• [EXERCISE] In the data below, the copy begins at the line containing "Powered by Shopify (437, 1679)" and runs through the last line; repeat those lines exactly, minus the pictures.

• [RECORDS FOR THIS EXERCISE]
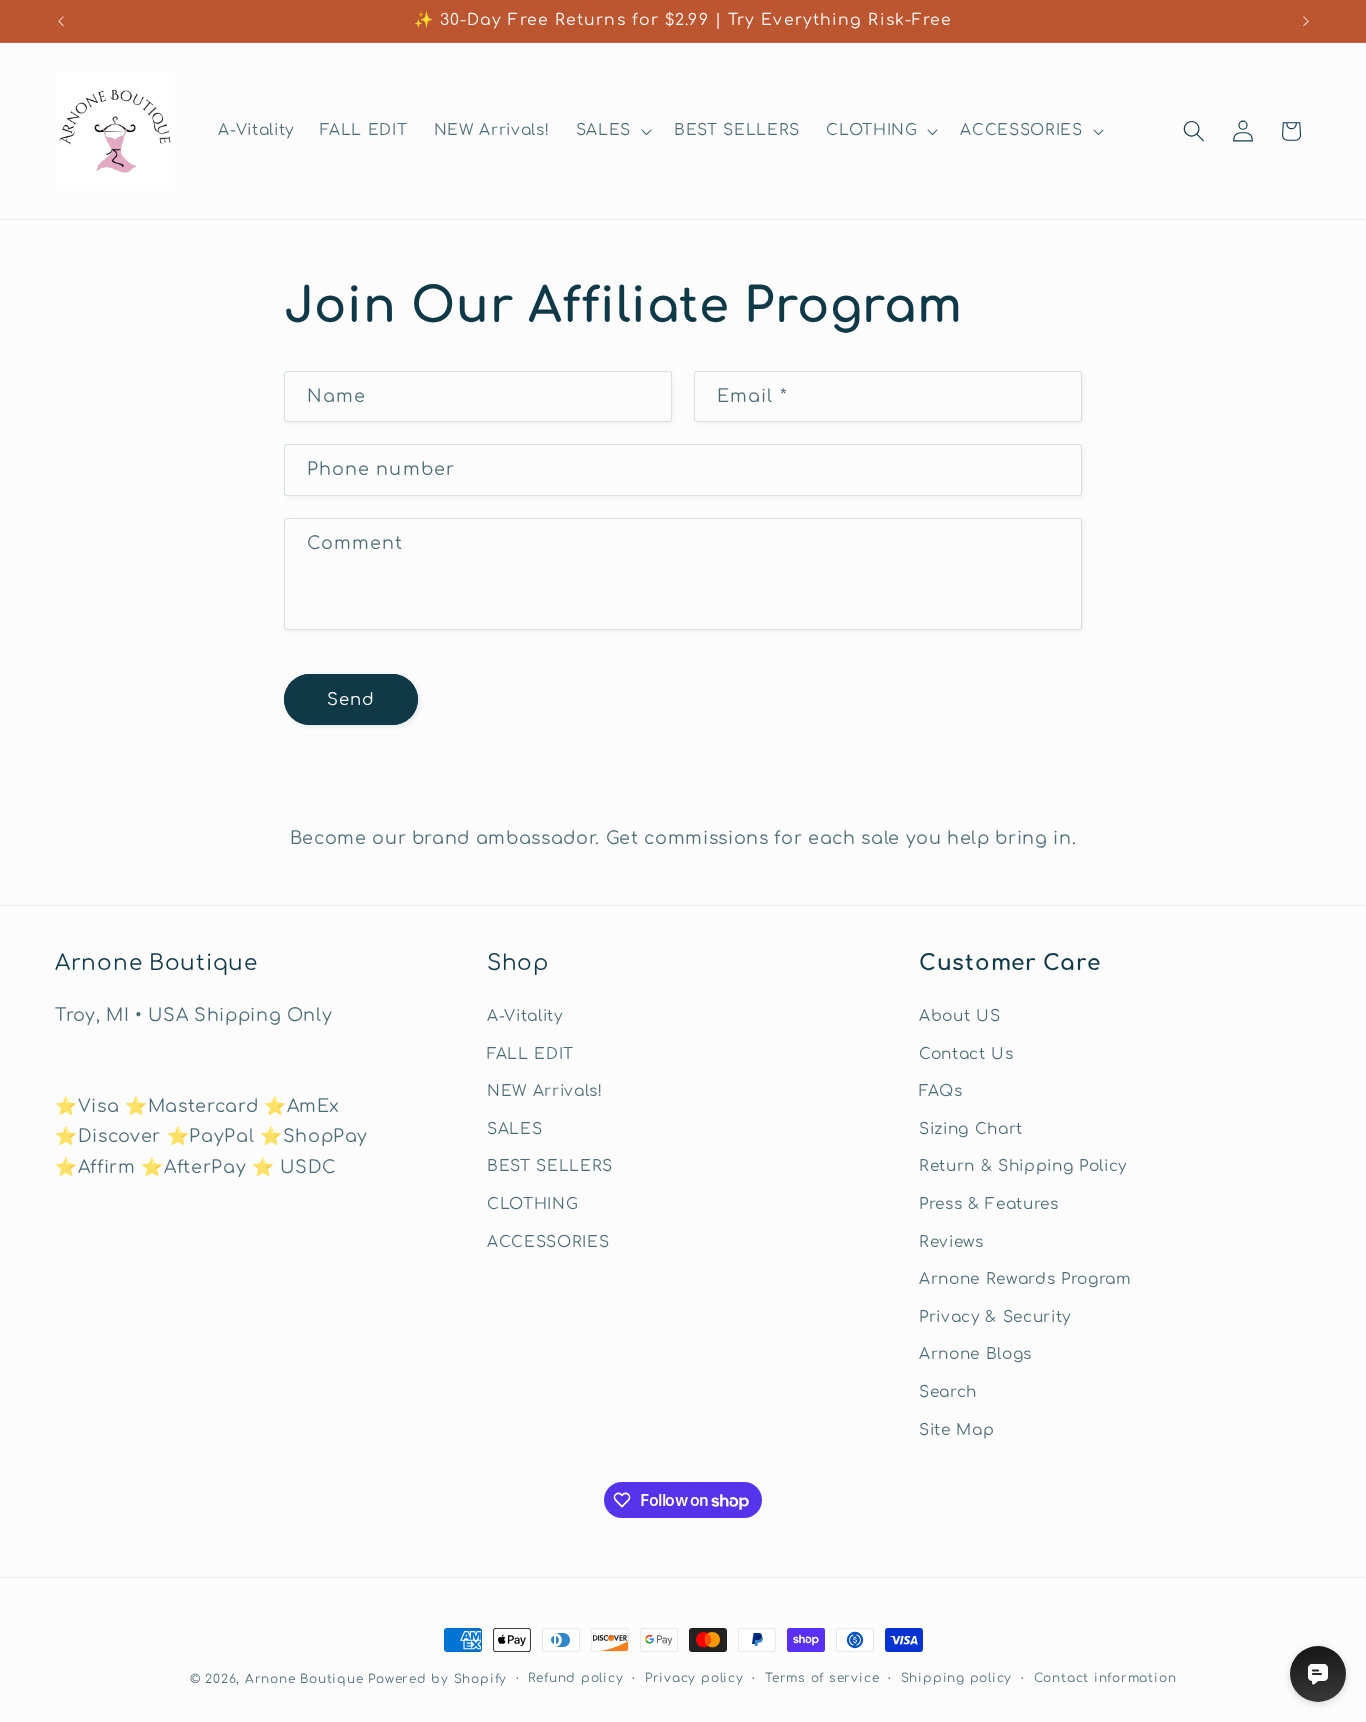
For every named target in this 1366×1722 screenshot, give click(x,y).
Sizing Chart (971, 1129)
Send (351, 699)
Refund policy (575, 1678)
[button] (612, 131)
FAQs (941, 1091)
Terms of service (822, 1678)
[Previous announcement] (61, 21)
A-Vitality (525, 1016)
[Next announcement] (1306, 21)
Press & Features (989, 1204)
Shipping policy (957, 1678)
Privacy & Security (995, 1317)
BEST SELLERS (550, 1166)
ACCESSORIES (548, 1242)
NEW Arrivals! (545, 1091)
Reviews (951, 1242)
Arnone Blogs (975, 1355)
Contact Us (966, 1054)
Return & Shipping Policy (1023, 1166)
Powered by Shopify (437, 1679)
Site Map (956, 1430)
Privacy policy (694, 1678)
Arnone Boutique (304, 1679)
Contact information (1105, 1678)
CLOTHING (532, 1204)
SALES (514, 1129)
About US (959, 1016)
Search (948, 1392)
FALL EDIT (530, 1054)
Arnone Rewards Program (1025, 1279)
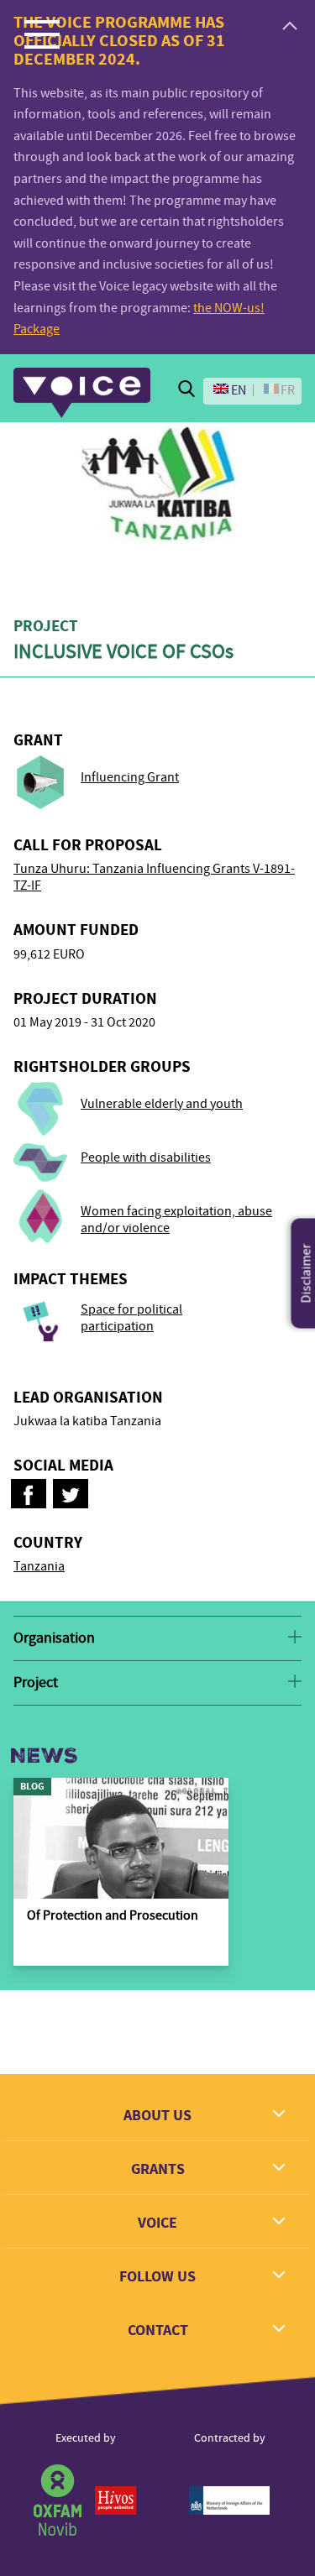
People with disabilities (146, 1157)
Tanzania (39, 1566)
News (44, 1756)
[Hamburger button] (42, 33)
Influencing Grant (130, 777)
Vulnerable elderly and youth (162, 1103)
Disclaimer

• [RESULT OF THIS TASK]
Powered by Shopify (437, 1679)
Site Map (956, 1430)
Privacy policy (694, 1678)
Arnone Boutique (304, 1679)
Contact information (1105, 1678)
CLOTHING (532, 1204)
SALES (514, 1129)
About US (959, 1016)
Search (948, 1392)
FALL EDIT (530, 1054)
Arnone Rewards Program (1025, 1279)
People with disabilities (146, 1157)
Tanzania (39, 1566)
News (44, 1756)
[Hamburger button] (42, 33)
Influencing Grant (130, 777)
Vulnerable elderly and youth (162, 1103)
Disclaimer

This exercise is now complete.